All entries below are to be written out again exactly, but no picture is to be copied.

----------------------------------------

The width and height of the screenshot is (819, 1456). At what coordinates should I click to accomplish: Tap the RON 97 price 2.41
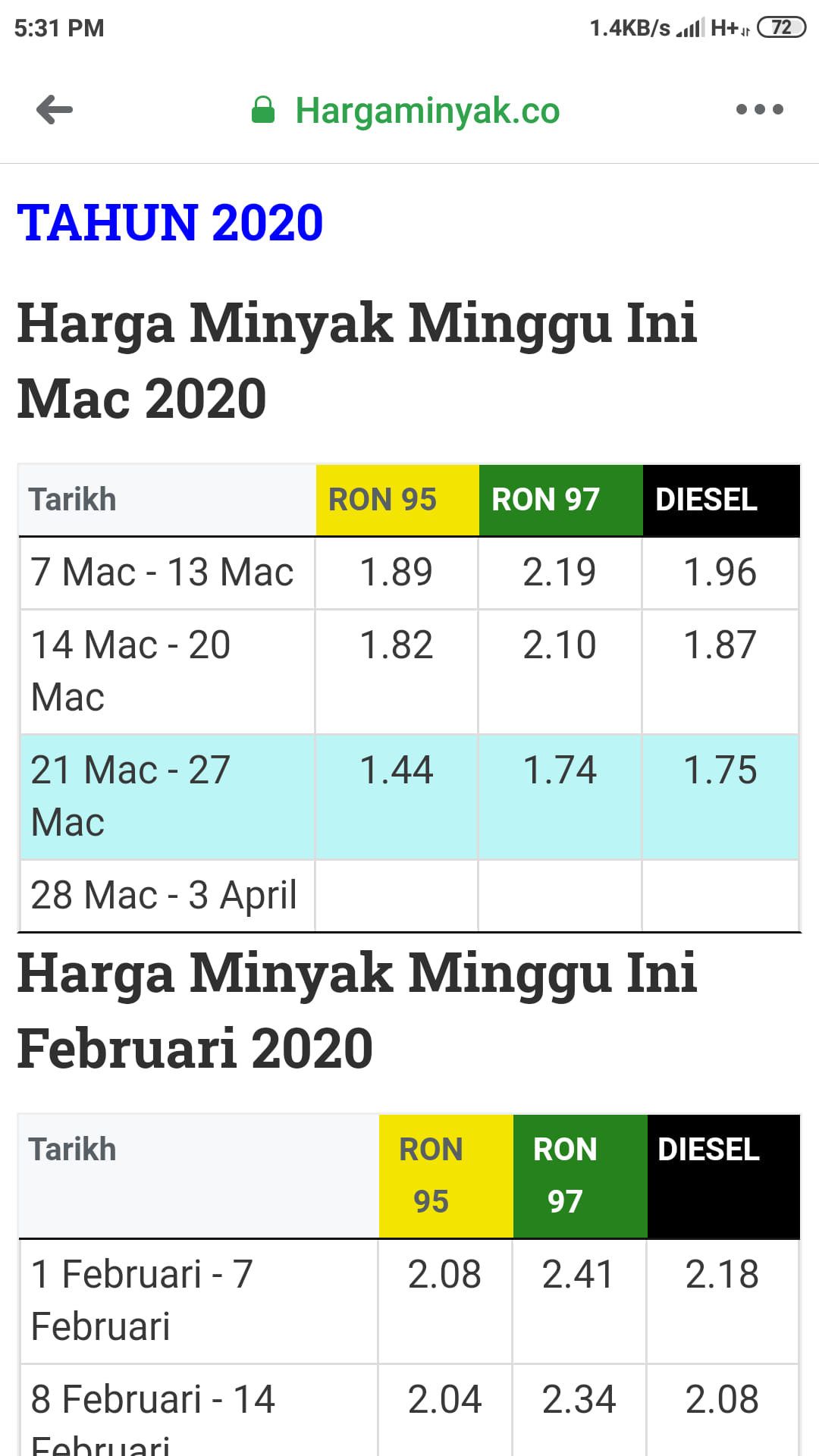coord(579,1275)

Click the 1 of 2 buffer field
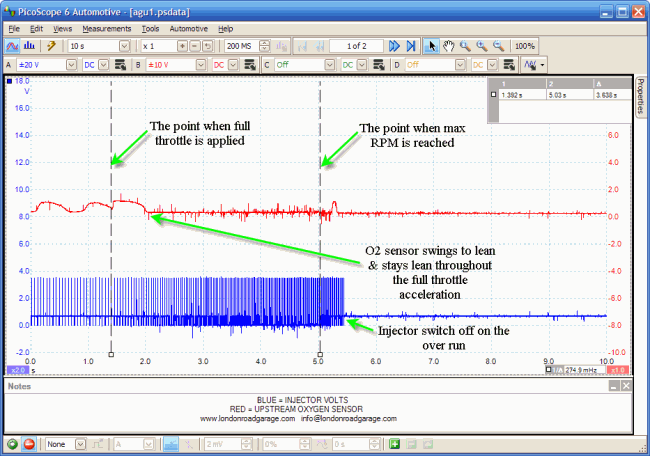point(357,46)
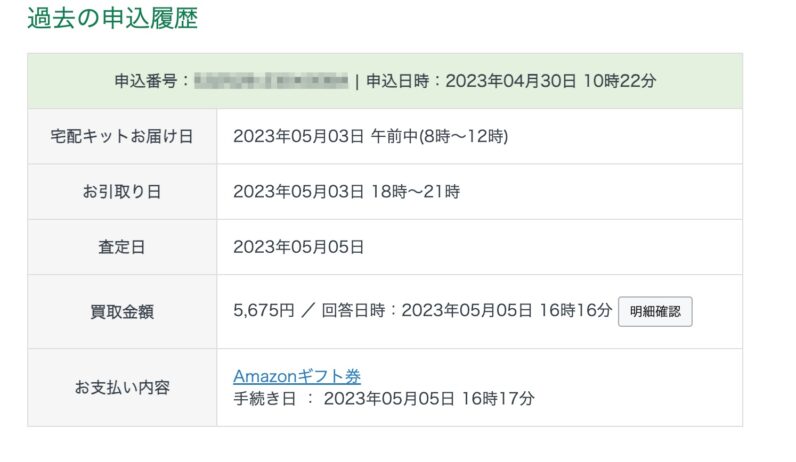The width and height of the screenshot is (796, 462).
Task: Click the 買取金額 row label
Action: pyautogui.click(x=122, y=312)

----------------------------------------

Output for this task:
The width and height of the screenshot is (819, 1456). At what coordinates should I click to accomplish: Tap the RON 97 price 2.41
coord(579,1275)

Click the 1 of 2 buffer field
point(357,46)
The width and height of the screenshot is (796, 462).
Task: Click the 買取金額 row label
Action: pyautogui.click(x=122, y=312)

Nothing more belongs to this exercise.